Потом печально улыбнулся, как бы отметая путаницу неспокойных мыслей и преодолевая минутную слабость.
— Что будет, — тихо произнес он, — мы не знаем. Мы еще ничего не знаем.
Лицо Бохова потемнело.
— Мы должны доверять Гефелю, — сказал Богорский.
— Доверять, доверять! Ты так уверен, что он выдержит?
Богорский поднял брови.
— Разве ты можешь знать это обо мне? Или о себе? Или о других?

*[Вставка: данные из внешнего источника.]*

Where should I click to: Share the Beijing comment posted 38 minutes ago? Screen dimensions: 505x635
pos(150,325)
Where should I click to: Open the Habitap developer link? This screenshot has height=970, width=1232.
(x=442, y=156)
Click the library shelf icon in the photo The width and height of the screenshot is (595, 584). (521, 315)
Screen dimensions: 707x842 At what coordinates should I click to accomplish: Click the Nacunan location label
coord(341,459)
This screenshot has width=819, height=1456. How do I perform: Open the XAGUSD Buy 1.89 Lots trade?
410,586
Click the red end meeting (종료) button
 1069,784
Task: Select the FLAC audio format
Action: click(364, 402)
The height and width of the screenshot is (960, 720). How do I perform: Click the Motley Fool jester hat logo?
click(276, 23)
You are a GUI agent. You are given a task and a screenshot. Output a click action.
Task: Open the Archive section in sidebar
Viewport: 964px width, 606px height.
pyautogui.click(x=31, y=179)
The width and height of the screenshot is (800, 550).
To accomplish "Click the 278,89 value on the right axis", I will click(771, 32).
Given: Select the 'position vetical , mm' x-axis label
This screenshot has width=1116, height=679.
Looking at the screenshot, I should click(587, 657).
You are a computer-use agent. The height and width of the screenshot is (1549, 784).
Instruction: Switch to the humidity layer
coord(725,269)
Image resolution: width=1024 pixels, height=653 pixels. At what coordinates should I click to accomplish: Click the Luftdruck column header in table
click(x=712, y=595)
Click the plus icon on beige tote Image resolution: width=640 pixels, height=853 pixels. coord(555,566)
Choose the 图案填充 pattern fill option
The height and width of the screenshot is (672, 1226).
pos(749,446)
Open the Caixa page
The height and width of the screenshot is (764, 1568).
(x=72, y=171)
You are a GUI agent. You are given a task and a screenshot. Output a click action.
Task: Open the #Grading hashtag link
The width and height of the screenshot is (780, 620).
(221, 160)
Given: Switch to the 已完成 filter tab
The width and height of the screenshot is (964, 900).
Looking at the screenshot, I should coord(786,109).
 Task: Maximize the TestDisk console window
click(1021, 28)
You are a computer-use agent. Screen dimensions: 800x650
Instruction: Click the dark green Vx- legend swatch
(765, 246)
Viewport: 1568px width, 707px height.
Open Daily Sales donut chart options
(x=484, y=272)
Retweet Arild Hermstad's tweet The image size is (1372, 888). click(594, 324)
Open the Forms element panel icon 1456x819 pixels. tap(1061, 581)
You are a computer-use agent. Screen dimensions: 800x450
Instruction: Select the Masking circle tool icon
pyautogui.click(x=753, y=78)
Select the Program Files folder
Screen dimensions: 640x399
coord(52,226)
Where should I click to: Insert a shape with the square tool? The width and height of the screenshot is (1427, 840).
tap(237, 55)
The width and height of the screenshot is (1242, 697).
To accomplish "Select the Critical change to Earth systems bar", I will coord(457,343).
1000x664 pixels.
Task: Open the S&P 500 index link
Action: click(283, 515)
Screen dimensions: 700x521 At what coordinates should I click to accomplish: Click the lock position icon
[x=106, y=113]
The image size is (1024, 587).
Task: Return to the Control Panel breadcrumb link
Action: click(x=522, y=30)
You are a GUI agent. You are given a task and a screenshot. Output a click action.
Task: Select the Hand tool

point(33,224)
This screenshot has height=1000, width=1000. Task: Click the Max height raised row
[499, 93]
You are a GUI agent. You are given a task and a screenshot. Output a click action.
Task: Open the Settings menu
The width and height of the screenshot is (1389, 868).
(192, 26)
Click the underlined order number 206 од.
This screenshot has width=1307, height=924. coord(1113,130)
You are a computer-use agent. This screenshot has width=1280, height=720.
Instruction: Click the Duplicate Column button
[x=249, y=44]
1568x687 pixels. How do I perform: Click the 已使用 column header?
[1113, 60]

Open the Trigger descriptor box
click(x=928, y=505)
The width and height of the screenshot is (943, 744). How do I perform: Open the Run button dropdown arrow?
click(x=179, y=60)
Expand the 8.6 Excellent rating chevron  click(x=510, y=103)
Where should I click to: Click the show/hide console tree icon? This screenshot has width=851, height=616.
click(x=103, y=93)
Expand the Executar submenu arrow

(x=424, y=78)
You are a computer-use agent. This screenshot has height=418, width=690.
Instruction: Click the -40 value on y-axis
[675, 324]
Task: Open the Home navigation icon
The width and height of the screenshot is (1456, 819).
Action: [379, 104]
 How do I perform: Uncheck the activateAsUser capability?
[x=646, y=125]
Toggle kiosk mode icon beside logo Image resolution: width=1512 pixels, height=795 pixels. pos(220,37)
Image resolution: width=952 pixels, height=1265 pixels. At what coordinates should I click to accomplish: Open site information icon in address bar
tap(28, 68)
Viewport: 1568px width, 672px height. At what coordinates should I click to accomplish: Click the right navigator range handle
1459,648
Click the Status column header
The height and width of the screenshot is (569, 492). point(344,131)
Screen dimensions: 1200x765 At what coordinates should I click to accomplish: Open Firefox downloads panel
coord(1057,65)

Бохов недовольно отмахнулся от жестоких вопросов. Конечно, никто этого о себе не знает. Вот потому-то Гефелю и не следовало впутываться в историю с ребенком. С самого начала. Ну, а что вышло? Сперва он прячет ребенка у себя, потом совершает грубое нарушение дисциплины, а теперь сидит в карцере и… и…
— Ты тоже допустил здесь ошибку.
— Я?.. — вспыхнул Бохов. — При чем тут я?
— Ты говоришь, это не твое дело, это дело Гефеля.
— Ну и что? — защищался Бохов. — Разве я не дал Гефелю указание убрать ребенка из лагеря?
— Кто это сказал? Твое сердце это сказало?
Бохов в ужасе всплеснул руками.
— Ради бога, Леонид, к чему ты клонишь? Разве мало того, что Гефель, послушавшись голоса сердца, сбился с пути? А теперь ты требуешь, чтобы я…
— Нехорошо, очень нехорошо! — Богорский в раздражении наморщил лоб. — Ты сделал ошибку от ума, а Гефель — от сердца. Голова Герберта и сердце Андре действовали врозь. И это нехорошо.
Бохов не возражал. Ему были чужды рассуждения, которыми руководит чувство. Он сердито бросил в кучу принесенные им вещи и с угрюмым видом слушал упреки Богорского.